She has no maternal feelings for him. She doesn’t really think of him as her son. Instead he is Reginald’s son, he belongs entirely to Reginald. And Reginald’s pain at his death– see the ten-minute play “Like a Loss” for an exploration of this –is the biggest source of her guilt. In her mind, she has this nagging feeling that she took something that was his away from him and killed it. I think up until that point she never saw anything really get to him, wound him, even when she unleashed her own venom. But that was the most hurt she’d ever seen him, due to something she feels responsible for because of how hard she wished that baby away. As mad as she is and will always be at her late husband, she never wanted to hurt him like that.
Pregnancy was awful for her. This active woman, honed like a weapon and in complete physical control, becoming heavy and awkward and incapacitated. Did she push to do everything she did before? Did she ever get hurt or overexert herself? I think that if so, she couldn’t help but wonder if all that was the season the baby died. That it wasn’t just her wishing him away– that she actually did something to kill him.
And I think she benefited from the loss of that baby more than she is comfortable with. I imagine that after it happened, Reginald concluded that she was at least as devastated as he was– probably more so, because in his mind, as a woman and the child’s mother, she had to be. And so forever after that, he attributed all her cold, standoffish behavior to her having had to endure that. She forever had that as an excuse for her behavior, no matter how outlandish or unpleasant. And because it was effective like nothing else was, she used it. She took advantage of his assumption in order to keep him out of her business. And she feels guilty about it. She feels like she killed his child and then benefited from a death that doesn’t hurt her like it hurts him. A baby she never wanted in the first place, but didn’t want to kill. And she resents having to feel guilty about it, but still, she does.
I think she has an image of “Gabriel Hawking” in her head– a vague, incomplete, nonspecific one, but an image nonetheless. An impression of the person– the man specifically, not the child –he could have been. I’m not exactly sure what she pictures, but I imagine it’s mostly influenced by her impression of Reginald. And I think she wonders how much he would have been like Reginald… and if he’d have been any different.
I don’t think she likes to dwell on that last part.
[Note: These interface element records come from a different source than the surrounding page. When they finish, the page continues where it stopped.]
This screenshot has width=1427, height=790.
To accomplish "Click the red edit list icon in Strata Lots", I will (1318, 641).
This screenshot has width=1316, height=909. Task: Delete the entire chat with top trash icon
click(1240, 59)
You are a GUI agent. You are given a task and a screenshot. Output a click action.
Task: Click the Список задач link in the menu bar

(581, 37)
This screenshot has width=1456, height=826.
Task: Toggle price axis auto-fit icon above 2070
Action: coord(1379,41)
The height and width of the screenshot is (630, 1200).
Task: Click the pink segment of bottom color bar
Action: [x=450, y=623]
It would make for an interesting literary device. To have a character follow her around who isn’t actually there, who she mostly tries to ignore but sometimes can’t help but engage with, who is actually that impression of Gabriel. If it were a film, I picture a young man that resembles the Colonel but with curly golden hair occasionally appearing at odd moments, rarely addressed but never totally able to be banished. Unfortunately that’s probably too far out of tone with the rest of the story, but it’s definitely interesting to think about.